A nova data foi definida depois que o Tribunal de Justiça de Mato Grosso do Sul rejeitou a exceção de suspeição apresentada pela defesa de Scaff. Com isso, foi encerrado o efeito suspensivo que travava o andamento do processo.
Por outro lado, o tribunal acolheu parcialmente recurso que resultou na exclusão de pontos relacionados a André Luiz dos Santos, conhecido como André Patrola, e à empresa A. L. dos Santos & Cia. Ltda., mantendo os demais aspectos da ação. A decisão foi publicada no Diário de Justiça em 26 de março.
Inicialmente, o processo incluía diversos réus, entre eles empresários e empresas. No entanto, após decisão da 1ª Câmara Cível do TJMS, a maioria foi retirada da ação.

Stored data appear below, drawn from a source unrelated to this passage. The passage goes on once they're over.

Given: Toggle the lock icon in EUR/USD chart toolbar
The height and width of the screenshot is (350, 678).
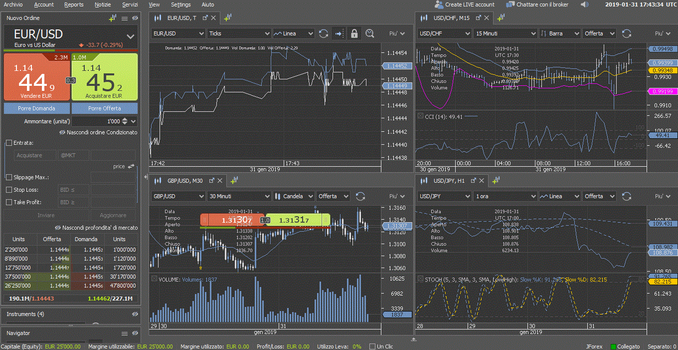Looking at the screenshot, I should (x=354, y=33).

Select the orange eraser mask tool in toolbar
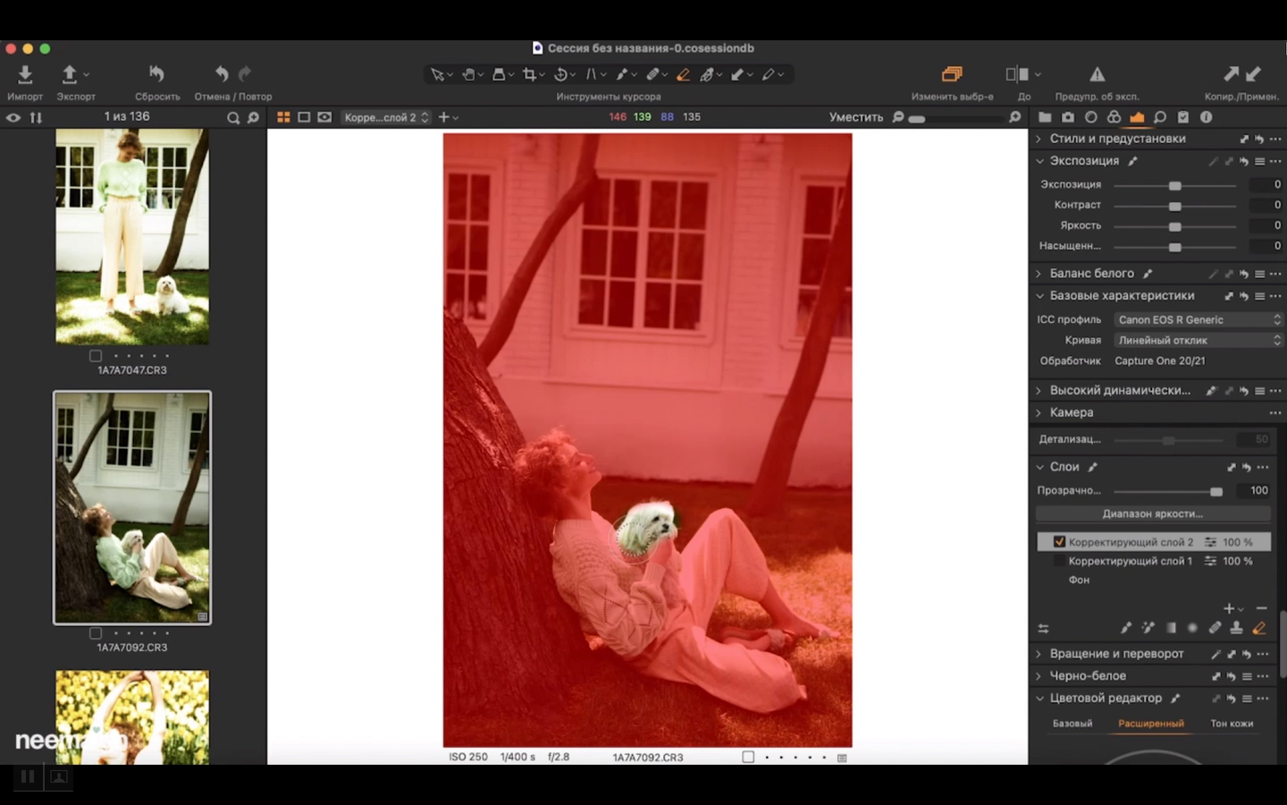pos(683,74)
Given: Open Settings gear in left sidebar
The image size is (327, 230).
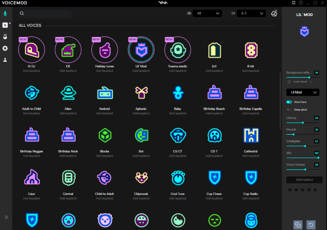Looking at the screenshot, I should pyautogui.click(x=5, y=48).
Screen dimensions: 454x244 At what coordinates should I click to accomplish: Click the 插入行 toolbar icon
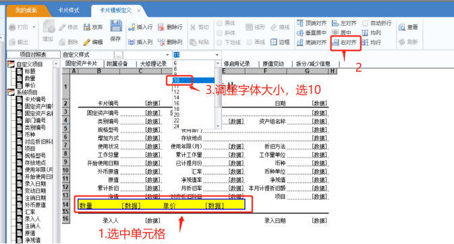click(132, 27)
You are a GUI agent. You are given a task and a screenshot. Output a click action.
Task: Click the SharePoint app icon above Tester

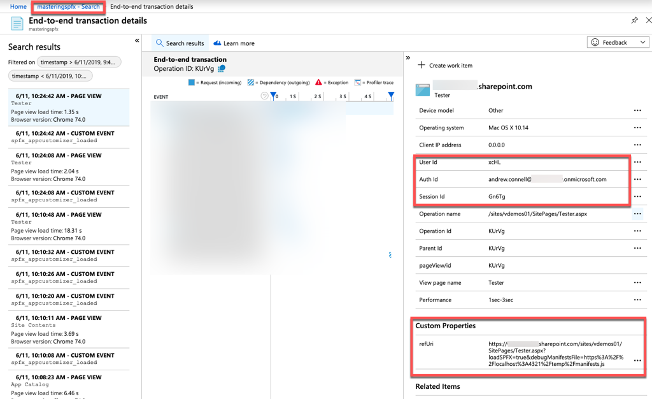coord(423,89)
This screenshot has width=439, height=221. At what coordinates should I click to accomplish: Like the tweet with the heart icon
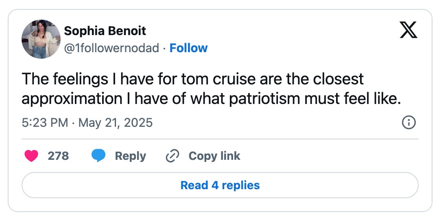click(31, 156)
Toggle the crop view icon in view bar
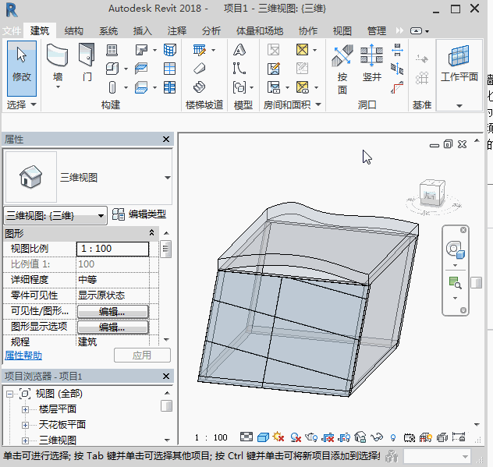Screen dimensions: 493x467 pos(328,438)
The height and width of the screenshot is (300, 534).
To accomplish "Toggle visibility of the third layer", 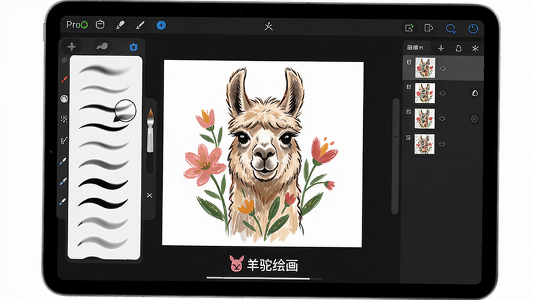I will [442, 119].
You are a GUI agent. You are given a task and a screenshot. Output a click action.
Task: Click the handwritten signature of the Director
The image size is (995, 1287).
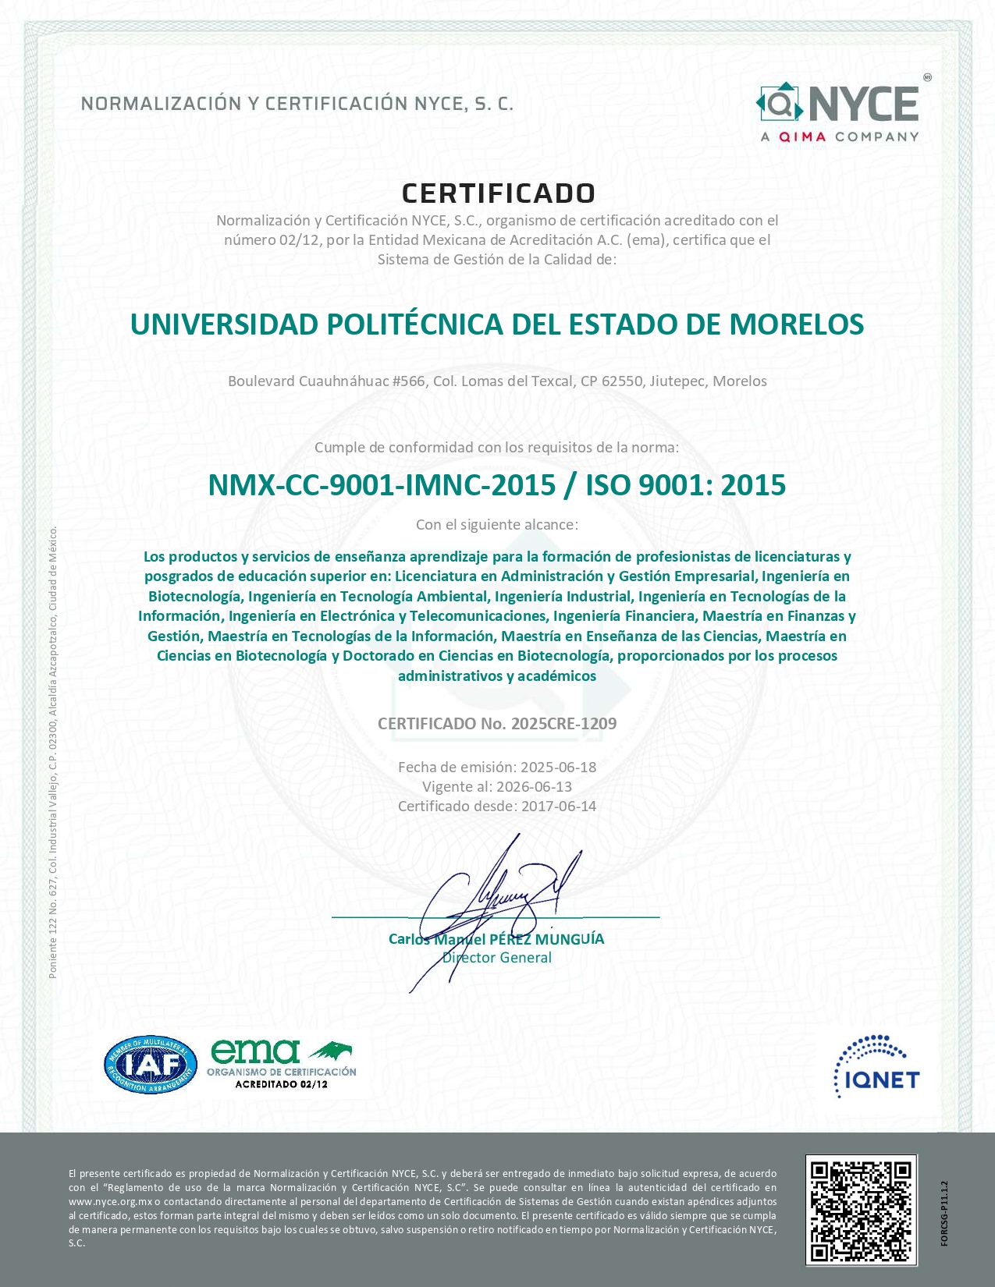(499, 897)

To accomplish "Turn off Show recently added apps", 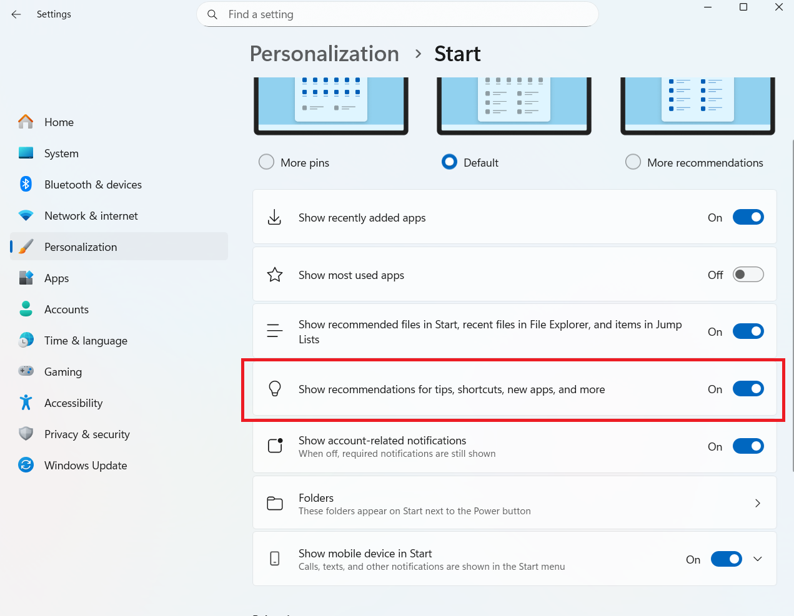I will (x=748, y=217).
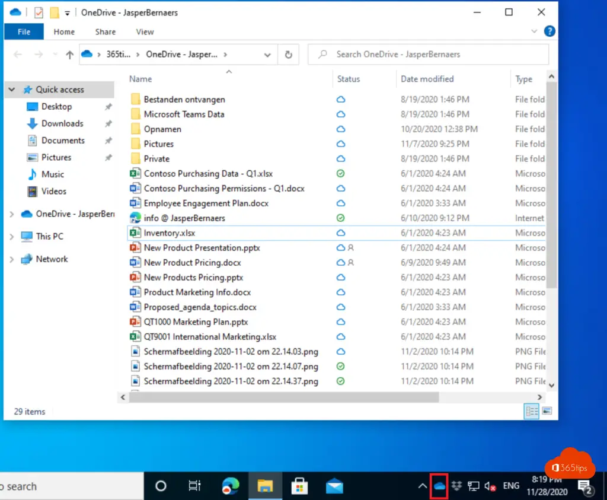Sort files by Date modified column
Screen dimensions: 607x500
coord(427,79)
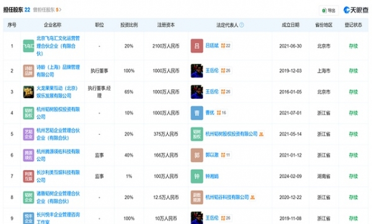Open 北京飞鸟汇文化运营管理合伙企业 company link
The width and height of the screenshot is (372, 224).
pos(58,46)
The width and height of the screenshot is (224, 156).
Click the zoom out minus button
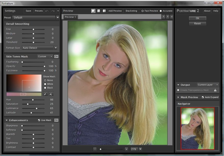(95, 149)
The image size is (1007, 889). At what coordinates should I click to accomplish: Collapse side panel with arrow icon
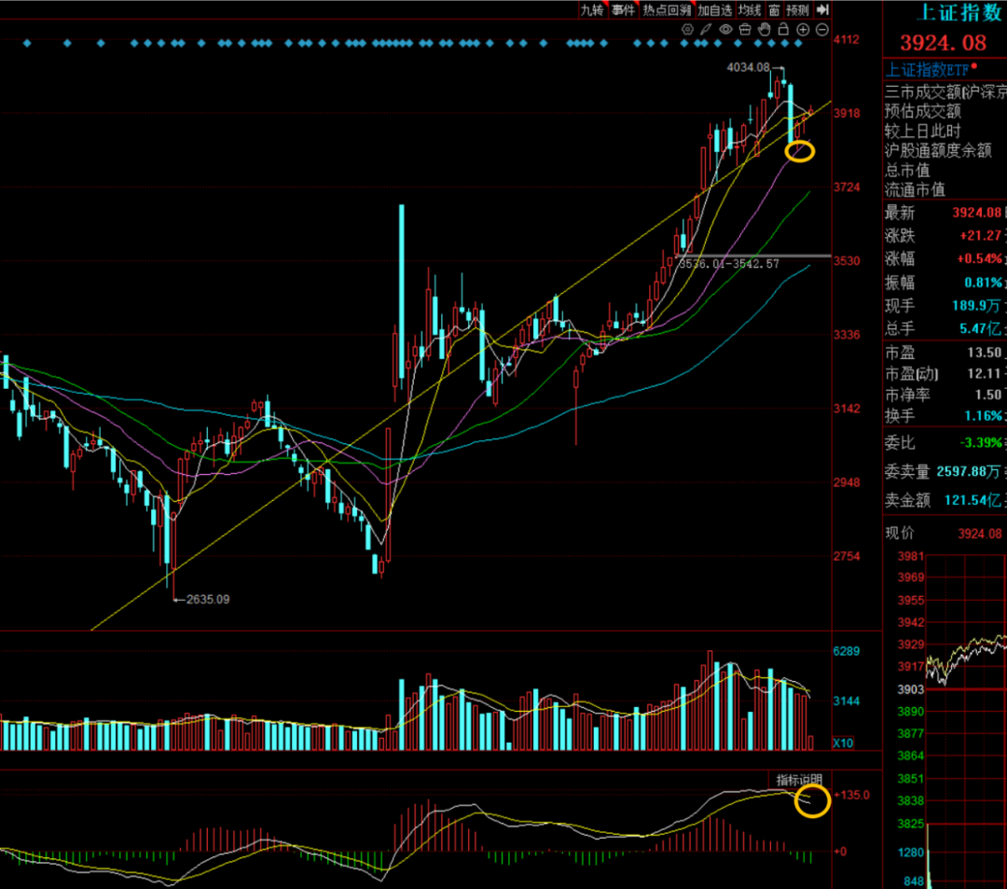tap(821, 9)
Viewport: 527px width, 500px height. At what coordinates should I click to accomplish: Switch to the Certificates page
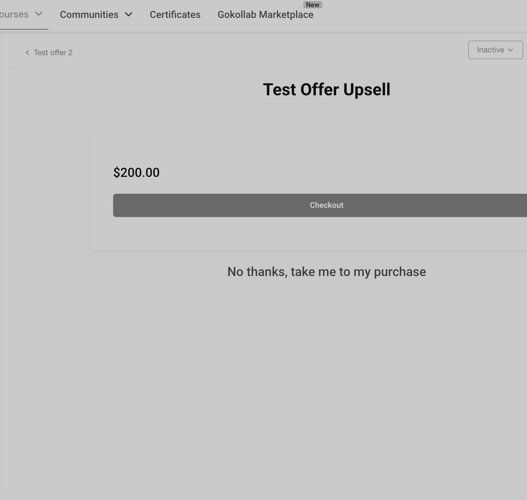(x=175, y=14)
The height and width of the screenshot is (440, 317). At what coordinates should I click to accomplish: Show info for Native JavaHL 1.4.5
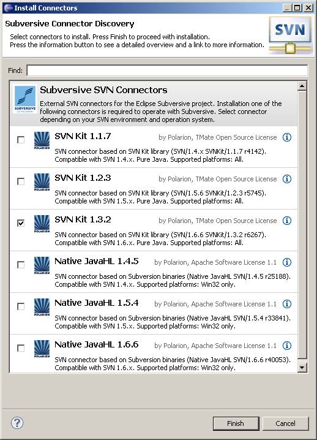pyautogui.click(x=287, y=262)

Permanecem como réus apenas André Scaff e o empresário Guilherme Muller.
Segundo o Ministério Público Estadual, Scaff — apontado como alguém com forte influência nos bastidores da Câmara — teria acumulado patrimônio incompatível com seus rendimentos, resultado do recebimento de valores indevidos para favorecer contratos com o poder público.
Investigações conduzidas pelo Gaeco indicam que o servidor teria recebido cerca de R$ 10 milhões de empresas com contratos com a Prefeitura de Campo Grande. A denúncia foi apresentada em março de 2017 e, inicialmente, envolvia 37 investigados, sendo posteriormente desmembrada.
De acordo com a acusação, entre 2010 e 2013, valores depositados nas contas de Scaff superaram significativamente seus rendimentos como servidor público. O Ministério Público sustenta que empresários pagavam vantagens indevidas em troca de benefícios institucionais.
A defesa de Scaff nega as acusações.
Além da ação de improbidade, o caso também tramita na esfera criminal na 3ª Vara Criminal de Campo Grande. As ações penais, que tratam de crimes como corrupção e organização criminosa, tiveram denúncia apresentada em 2016. Os interrogatórios dos réus estão previstos para ocorrer em novembro, em duas datas distintas, devido ao número de envolvidos.